- **What is expected**: Give again, word for word, every line in the entries below from the line with "The image size is (868, 593)." up to and including the line with "868x326 pixels.", and no other line.
------------
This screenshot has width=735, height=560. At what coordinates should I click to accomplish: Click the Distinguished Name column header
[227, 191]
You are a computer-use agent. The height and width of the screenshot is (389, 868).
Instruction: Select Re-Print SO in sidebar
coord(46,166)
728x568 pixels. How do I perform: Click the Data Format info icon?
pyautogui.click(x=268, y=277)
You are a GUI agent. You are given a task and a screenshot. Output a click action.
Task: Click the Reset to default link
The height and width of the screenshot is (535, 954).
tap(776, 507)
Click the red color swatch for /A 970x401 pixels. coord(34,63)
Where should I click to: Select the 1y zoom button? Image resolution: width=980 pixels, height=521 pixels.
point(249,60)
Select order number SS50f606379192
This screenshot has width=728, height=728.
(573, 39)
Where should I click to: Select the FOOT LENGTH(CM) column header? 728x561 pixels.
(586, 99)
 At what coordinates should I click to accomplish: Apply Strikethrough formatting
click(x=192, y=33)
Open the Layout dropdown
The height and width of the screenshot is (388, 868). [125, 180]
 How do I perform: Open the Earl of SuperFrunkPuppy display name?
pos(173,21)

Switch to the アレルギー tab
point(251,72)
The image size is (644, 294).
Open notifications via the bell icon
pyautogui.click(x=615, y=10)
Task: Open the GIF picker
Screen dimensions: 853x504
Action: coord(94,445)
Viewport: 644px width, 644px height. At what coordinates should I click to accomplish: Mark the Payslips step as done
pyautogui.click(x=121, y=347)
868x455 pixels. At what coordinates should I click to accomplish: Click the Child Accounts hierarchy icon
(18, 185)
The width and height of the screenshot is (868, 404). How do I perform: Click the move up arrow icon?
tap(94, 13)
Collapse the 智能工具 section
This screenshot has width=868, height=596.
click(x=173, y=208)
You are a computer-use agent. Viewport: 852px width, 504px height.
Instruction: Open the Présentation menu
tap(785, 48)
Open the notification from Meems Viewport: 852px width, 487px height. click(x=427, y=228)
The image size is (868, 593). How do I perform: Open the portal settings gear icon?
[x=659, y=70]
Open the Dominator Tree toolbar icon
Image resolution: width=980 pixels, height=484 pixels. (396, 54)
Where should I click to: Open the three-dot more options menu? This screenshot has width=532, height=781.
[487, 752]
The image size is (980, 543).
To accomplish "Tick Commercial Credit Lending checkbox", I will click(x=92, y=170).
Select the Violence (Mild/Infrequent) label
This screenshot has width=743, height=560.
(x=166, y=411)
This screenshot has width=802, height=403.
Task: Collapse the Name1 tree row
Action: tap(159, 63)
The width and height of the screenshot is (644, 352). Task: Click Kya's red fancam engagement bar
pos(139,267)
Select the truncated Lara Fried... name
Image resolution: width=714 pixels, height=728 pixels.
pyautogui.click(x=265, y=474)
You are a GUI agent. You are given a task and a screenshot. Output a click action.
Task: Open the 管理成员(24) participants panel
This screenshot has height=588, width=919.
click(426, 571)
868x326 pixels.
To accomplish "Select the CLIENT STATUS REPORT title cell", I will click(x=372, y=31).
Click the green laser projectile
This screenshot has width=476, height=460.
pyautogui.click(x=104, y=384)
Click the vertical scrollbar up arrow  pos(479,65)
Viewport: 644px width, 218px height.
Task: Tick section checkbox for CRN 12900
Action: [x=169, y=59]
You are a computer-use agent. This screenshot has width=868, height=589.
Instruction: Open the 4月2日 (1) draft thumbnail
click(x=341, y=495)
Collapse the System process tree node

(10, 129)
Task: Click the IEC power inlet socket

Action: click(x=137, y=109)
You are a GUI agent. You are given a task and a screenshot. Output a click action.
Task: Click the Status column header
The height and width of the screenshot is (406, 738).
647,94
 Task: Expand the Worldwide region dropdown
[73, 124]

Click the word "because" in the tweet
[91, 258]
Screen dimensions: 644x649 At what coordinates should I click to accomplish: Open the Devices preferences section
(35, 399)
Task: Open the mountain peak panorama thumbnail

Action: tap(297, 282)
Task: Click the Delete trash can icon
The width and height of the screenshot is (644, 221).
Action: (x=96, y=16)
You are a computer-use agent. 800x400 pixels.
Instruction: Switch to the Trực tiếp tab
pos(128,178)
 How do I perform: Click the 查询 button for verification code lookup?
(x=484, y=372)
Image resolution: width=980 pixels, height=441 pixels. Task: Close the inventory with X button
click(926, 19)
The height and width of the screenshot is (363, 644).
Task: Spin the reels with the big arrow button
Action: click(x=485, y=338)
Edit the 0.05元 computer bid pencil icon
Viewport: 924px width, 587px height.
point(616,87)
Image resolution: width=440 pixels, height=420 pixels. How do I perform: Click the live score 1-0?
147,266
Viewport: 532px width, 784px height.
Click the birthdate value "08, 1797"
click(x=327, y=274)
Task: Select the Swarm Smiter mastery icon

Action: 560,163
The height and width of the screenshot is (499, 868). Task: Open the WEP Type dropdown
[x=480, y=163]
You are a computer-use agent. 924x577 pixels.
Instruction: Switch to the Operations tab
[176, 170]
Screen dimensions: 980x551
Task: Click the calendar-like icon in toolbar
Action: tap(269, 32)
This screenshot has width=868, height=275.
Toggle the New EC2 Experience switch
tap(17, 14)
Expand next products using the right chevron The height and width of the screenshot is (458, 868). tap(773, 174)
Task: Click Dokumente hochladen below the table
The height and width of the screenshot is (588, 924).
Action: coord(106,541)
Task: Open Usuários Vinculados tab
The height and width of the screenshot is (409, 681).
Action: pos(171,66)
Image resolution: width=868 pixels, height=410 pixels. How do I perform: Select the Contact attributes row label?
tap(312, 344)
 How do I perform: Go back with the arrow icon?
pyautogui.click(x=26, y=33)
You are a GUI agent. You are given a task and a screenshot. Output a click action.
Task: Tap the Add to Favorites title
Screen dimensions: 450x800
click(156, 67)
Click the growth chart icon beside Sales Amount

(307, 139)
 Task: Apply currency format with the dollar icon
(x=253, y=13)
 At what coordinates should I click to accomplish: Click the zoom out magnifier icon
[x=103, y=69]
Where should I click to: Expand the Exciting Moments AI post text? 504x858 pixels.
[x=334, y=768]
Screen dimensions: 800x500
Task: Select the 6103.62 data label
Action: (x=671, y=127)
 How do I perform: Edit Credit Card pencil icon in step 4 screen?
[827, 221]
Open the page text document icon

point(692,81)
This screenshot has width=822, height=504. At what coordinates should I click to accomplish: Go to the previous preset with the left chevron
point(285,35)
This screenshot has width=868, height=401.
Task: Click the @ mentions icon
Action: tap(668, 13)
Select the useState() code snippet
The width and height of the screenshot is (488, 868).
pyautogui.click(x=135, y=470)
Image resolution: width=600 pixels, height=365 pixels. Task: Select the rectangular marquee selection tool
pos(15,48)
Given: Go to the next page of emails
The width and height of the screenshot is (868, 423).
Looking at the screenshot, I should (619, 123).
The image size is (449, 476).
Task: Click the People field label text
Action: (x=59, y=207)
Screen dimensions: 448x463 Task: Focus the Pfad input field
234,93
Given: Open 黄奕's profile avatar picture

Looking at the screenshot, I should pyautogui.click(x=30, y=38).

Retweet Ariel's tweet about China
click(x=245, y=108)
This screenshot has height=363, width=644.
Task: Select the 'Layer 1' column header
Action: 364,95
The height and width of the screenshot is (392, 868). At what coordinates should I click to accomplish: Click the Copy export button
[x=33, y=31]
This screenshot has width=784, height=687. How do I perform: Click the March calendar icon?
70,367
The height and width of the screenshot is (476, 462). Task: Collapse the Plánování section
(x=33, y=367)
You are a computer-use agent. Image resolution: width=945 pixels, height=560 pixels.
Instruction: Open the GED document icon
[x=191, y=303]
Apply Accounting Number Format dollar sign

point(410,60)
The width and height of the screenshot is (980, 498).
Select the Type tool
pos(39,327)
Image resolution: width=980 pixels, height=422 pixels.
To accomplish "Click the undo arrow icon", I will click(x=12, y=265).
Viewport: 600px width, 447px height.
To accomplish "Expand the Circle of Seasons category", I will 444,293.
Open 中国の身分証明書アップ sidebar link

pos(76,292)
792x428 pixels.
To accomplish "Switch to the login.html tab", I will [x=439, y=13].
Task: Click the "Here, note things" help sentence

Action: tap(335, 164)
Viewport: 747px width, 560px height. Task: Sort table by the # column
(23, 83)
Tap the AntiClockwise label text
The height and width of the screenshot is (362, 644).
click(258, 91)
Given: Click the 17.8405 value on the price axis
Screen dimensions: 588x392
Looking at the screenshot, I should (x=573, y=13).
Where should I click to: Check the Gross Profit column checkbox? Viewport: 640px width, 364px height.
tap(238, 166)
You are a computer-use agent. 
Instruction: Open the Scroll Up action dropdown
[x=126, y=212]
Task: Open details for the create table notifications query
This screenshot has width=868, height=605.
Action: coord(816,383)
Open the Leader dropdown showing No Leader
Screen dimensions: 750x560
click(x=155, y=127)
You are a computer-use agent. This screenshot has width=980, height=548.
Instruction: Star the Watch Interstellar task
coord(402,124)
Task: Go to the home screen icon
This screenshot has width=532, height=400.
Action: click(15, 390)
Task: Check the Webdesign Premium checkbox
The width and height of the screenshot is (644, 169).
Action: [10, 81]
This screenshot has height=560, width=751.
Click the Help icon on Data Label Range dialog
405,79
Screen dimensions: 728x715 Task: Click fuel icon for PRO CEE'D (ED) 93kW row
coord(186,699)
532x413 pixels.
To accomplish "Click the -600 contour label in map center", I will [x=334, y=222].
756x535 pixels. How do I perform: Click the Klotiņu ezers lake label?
------------
- **Problem solution**:
The image size is (868, 593). How do I perform: Open the portal settings gear icon?
[x=659, y=70]
Open the Dominator Tree toolbar icon
Image resolution: width=980 pixels, height=484 pixels. (396, 54)
Where should I click to: Open the three-dot more options menu? This screenshot has width=532, height=781.
[487, 752]
The image size is (980, 543).
To accomplish "Tick Commercial Credit Lending checkbox", I will click(x=92, y=170).
Select the Violence (Mild/Infrequent) label
This screenshot has width=743, height=560.
(x=166, y=411)
This screenshot has width=802, height=403.
Task: Collapse the Name1 tree row
Action: tap(159, 63)
The width and height of the screenshot is (644, 352). Task: Click Kya's red fancam engagement bar
pos(139,267)
Select the truncated Lara Fried... name
Image resolution: width=714 pixels, height=728 pixels.
pyautogui.click(x=265, y=474)
You are a GUI agent. You are given a task and a screenshot. Output a click action.
Task: Open the 管理成员(24) participants panel
This screenshot has height=588, width=919.
click(426, 571)
868x326 pixels.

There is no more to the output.